Nelly Galan, a Latina television producer, chose Caribbean colors to transform and unite three cottages on the Venice canals. “I wanted to cheer everyone up following the 2008 Crash and, being Cuban, I love vibrant hues.”
These projects demonstrate that color can serve like spice in a stew, not to overpower but add flavor and character to a sober neighborhood. It would be unfortunate if everyone were to follow the example of Tirana, and wield a brush with abandon. A cacophony of clashing colors would be worse than the present monotony of Los Angeles. People have strong likes and dislikes in their choice of colors, and the street is a public space that needs to accommodate a wide range of tastes. However, it doesn’t have to be boring. A vivid splash here, a subtle shade there, can highlight an exceptional building or enhance a plain one.
Color is one (easily reversible) ingredient in a lively cityscape. Professional murals flourished in the mid 1980s, encouraged by the 1984 Olympic arts program. Terry Schoonhaven and Kent Twitchell created memorable work, most of which has been painted over or vandalized by mindless taggers. It’s time to restore the surviving work and encourage a few exemplary artists to do more, on blank walls and freeway embankments. As head of L.A.’s Department of Cultural Affairs, Al Nodal organized the relighting of rooftop neon signs on the apartment blocks of Wilshire Blvd and Hollywood. He’s no longer around, but the Museum of Neon Art could supply the expertise to restore some of the better street-level signs, and create new ones.

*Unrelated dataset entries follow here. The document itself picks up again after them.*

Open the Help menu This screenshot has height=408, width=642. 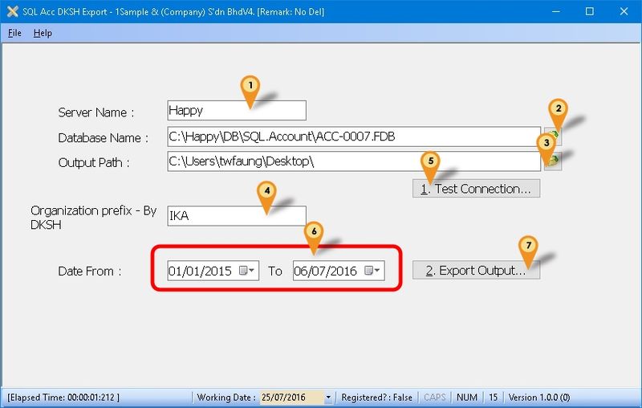(x=43, y=33)
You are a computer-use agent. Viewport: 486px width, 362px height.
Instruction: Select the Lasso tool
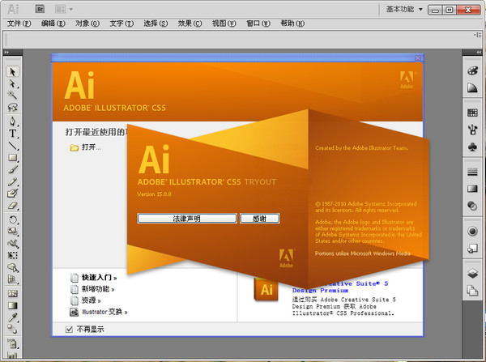[13, 108]
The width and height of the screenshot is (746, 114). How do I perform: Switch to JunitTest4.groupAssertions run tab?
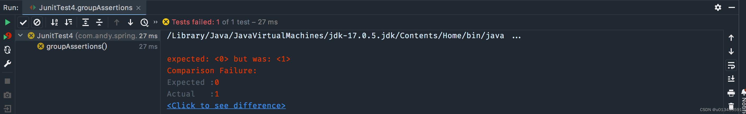(x=85, y=8)
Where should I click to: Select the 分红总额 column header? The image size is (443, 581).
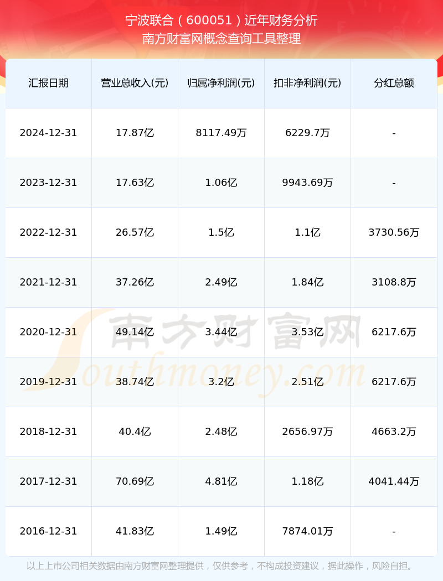[394, 83]
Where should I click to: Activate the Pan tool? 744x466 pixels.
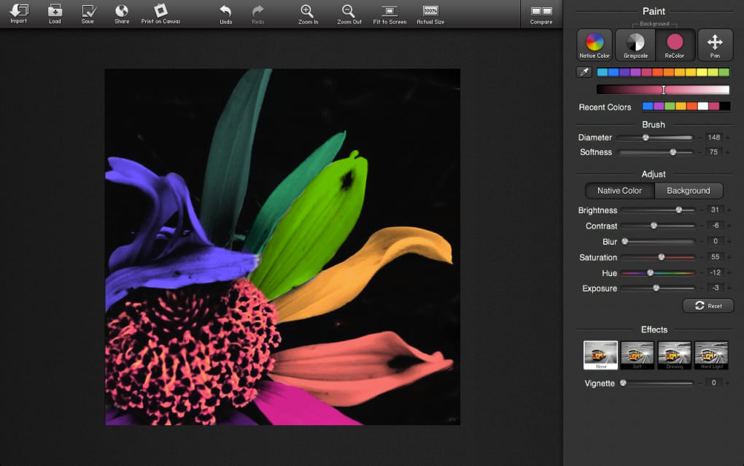point(715,45)
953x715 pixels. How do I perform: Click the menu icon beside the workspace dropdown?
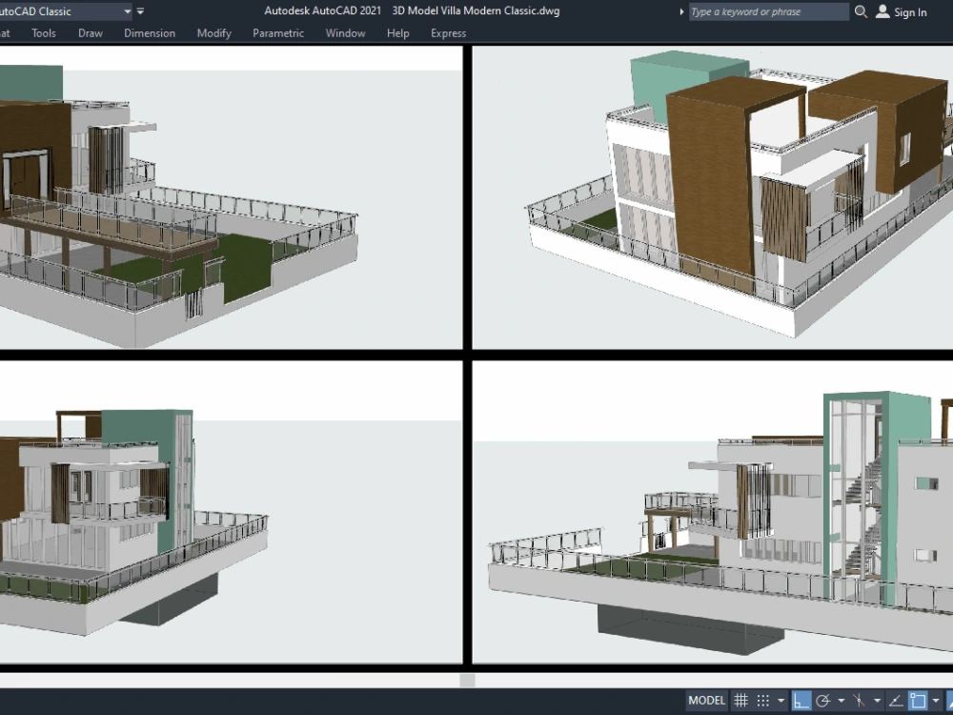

The forces of inertia are strong in any community, and the new is always perceived as a threat to the status quo, disturbing familiar patterns. But carefully plotted interventions can swiftly win acceptance and shift the balance of the cityscape, especially if they are an integral part of innovative architecture. Public-private partnerships could upgrade selected thoroughfares, as West Hollywood and Santa Monica have done, and these demonstration projects might inspire developers and homeowners. We can hope that a few enlightened individuals will take up this challenge.